**What you need to do:**
Set down all of the records below exactly, please, omitting the images.

══ Data for processing

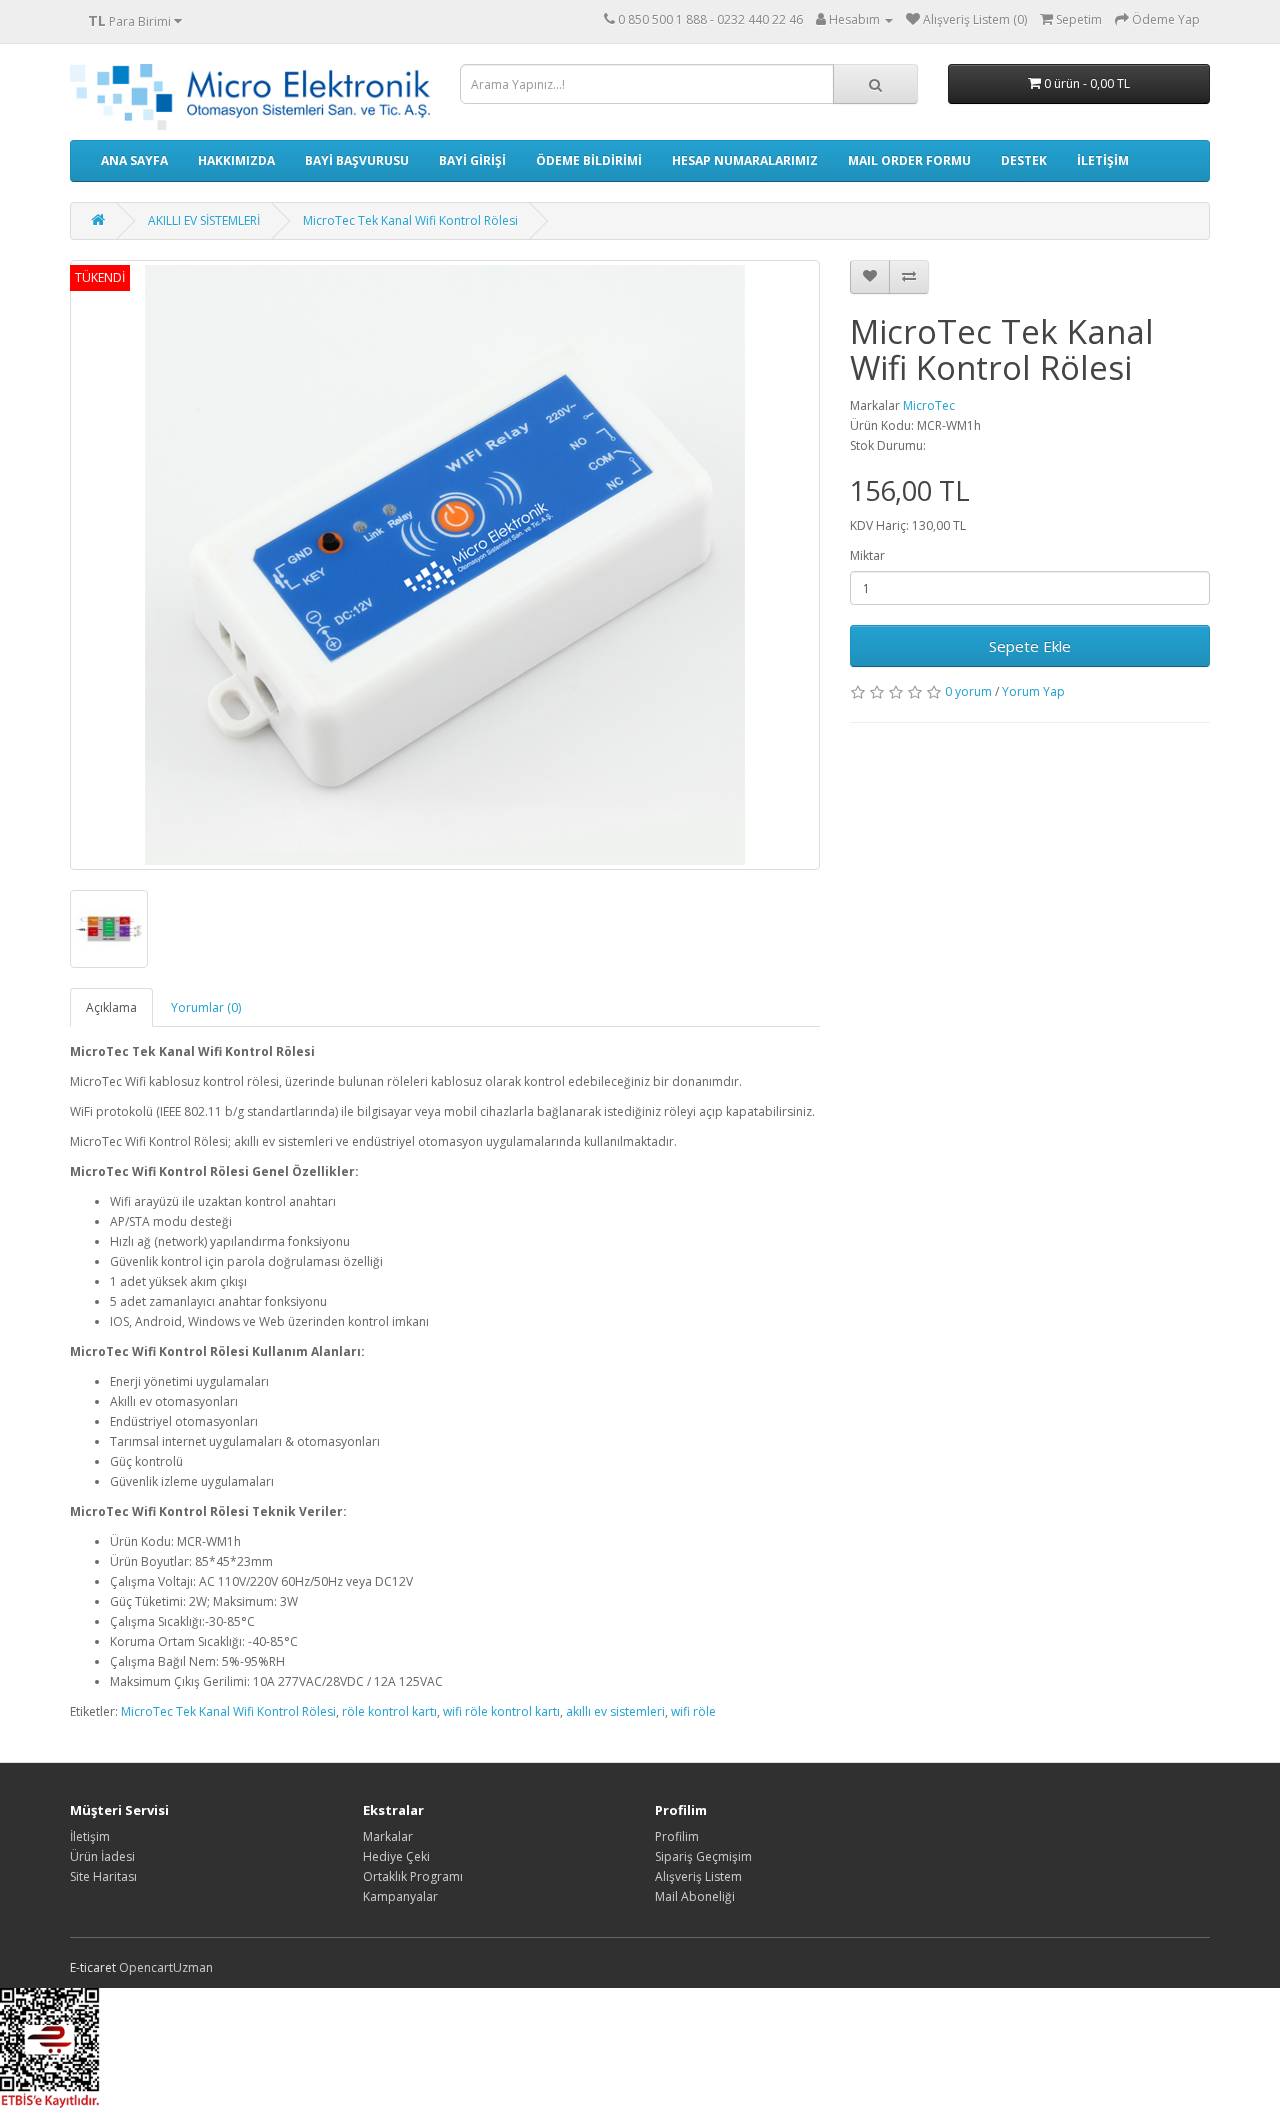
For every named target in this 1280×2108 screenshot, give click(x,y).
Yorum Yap (1033, 691)
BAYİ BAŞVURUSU (357, 160)
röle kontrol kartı (389, 1711)
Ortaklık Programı (413, 1876)
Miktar (867, 555)
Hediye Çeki (396, 1856)
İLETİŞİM (1103, 160)
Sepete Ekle (1030, 646)
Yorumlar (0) (206, 1007)
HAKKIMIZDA (236, 160)
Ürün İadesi (102, 1856)
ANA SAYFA (134, 160)
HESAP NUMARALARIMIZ (745, 160)
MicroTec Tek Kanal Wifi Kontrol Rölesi (410, 220)
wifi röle (693, 1711)
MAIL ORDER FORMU (909, 160)
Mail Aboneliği (695, 1896)
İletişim (90, 1836)
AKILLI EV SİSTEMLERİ (204, 220)
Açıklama (111, 1007)
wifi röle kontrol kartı (501, 1711)
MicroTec (929, 405)
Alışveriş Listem (698, 1876)
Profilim (677, 1836)
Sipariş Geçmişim (703, 1856)
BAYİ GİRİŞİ (472, 160)
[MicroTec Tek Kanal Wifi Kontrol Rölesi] (445, 565)
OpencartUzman (166, 1967)
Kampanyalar (400, 1896)
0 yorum (968, 691)
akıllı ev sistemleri (615, 1711)
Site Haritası (103, 1876)
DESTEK (1024, 160)
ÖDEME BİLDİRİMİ (589, 160)
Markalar (388, 1836)
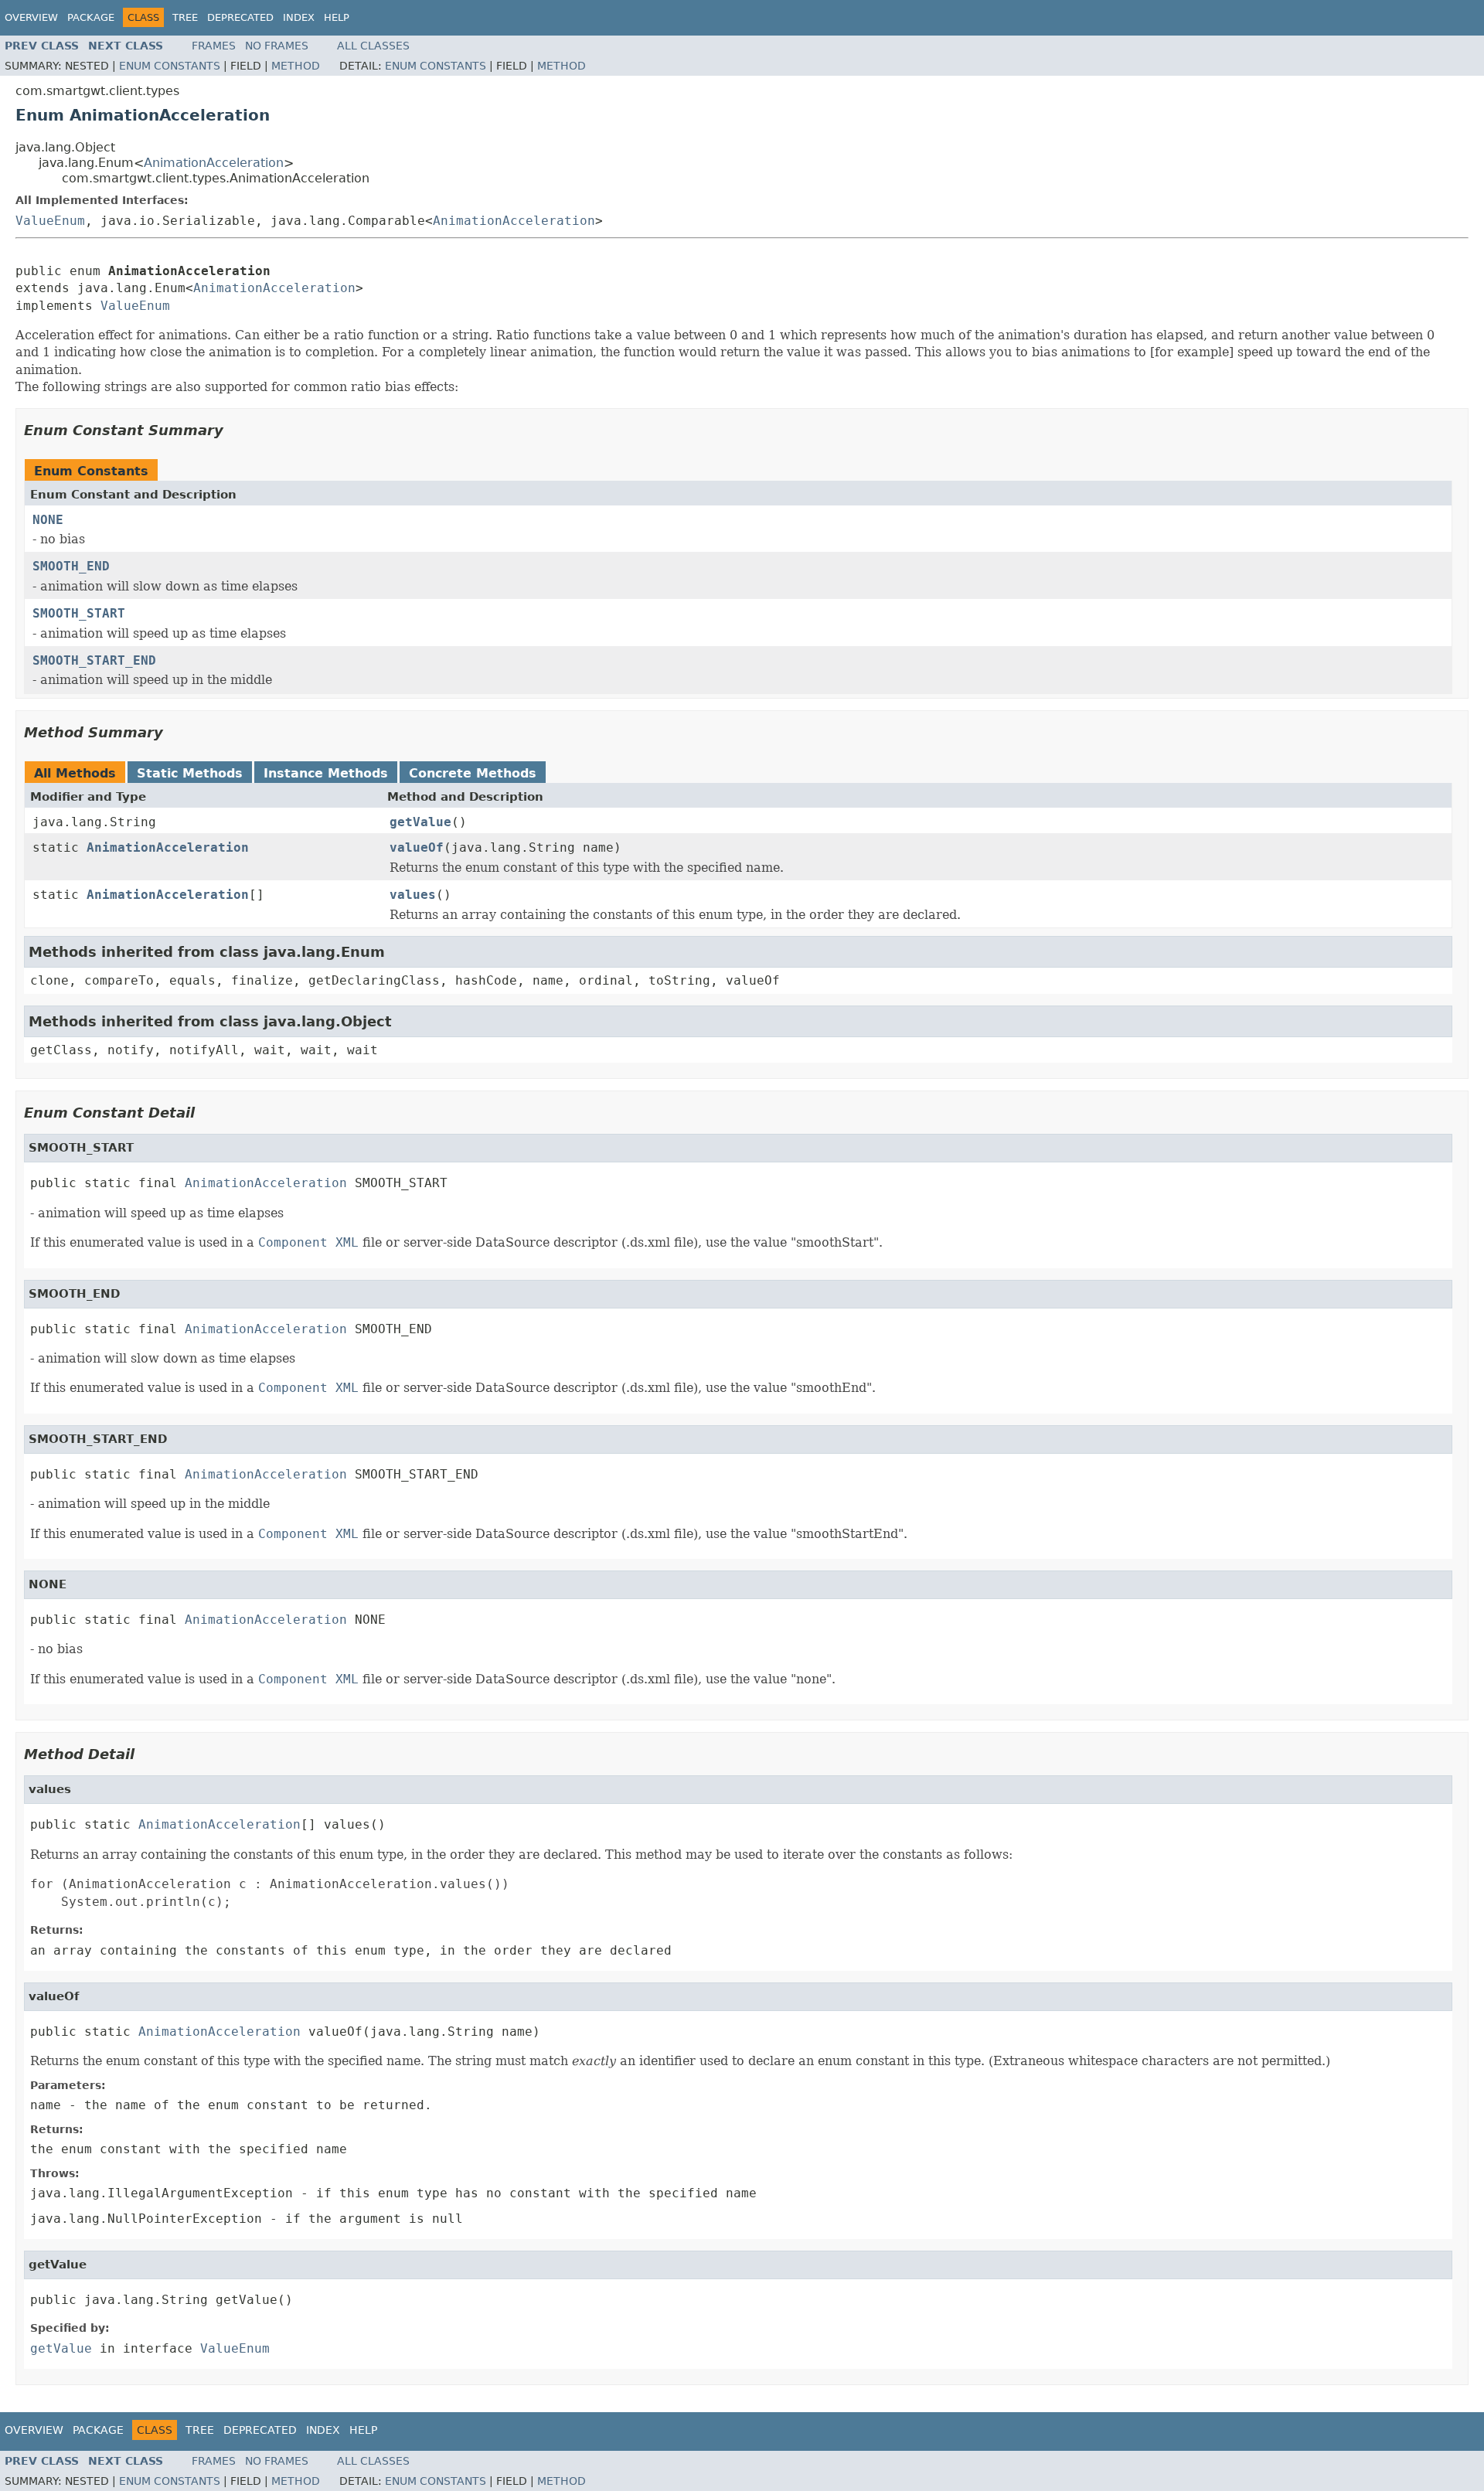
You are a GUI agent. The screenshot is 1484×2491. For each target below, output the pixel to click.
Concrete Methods (472, 773)
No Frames (276, 45)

════

**Expected answer:**
For every named target in this 1280×2108 screenshot, give click(x,y).
Yorum Yap (1033, 691)
BAYİ BAŞVURUSU (357, 160)
röle kontrol kartı (389, 1711)
Ortaklık Programı (413, 1876)
Miktar (867, 555)
Hediye Çeki (396, 1856)
İLETİŞİM (1103, 160)
Sepete Ekle (1030, 646)
Yorumlar (0) (206, 1007)
HAKKIMIZDA (236, 160)
Ürün İadesi (102, 1856)
ANA SAYFA (134, 160)
HESAP NUMARALARIMIZ (745, 160)
MicroTec Tek Kanal Wifi Kontrol Rölesi (410, 220)
wifi röle (693, 1711)
MAIL ORDER FORMU (909, 160)
Mail Aboneliği (695, 1896)
İletişim (90, 1836)
AKILLI EV SİSTEMLERİ (204, 220)
Açıklama (111, 1007)
wifi röle kontrol kartı (501, 1711)
MicroTec (929, 405)
Alışveriş Listem (698, 1876)
Profilim (677, 1836)
Sipariş Geçmişim (703, 1856)
BAYİ GİRİŞİ (472, 160)
[MicroTec Tek Kanal Wifi Kontrol Rölesi] (445, 565)
OpencartUzman (166, 1967)
Kampanyalar (400, 1896)
0 yorum (968, 691)
akıllı ev sistemleri (615, 1711)
Site Haritası (103, 1876)
DESTEK (1024, 160)
ÖDEME BİLDİRİMİ (589, 160)
Markalar (388, 1836)
You are a GUI agent. The screenshot is 1484×2491. For each target below, output the pixel to click.
Concrete Methods (472, 773)
No Frames (276, 45)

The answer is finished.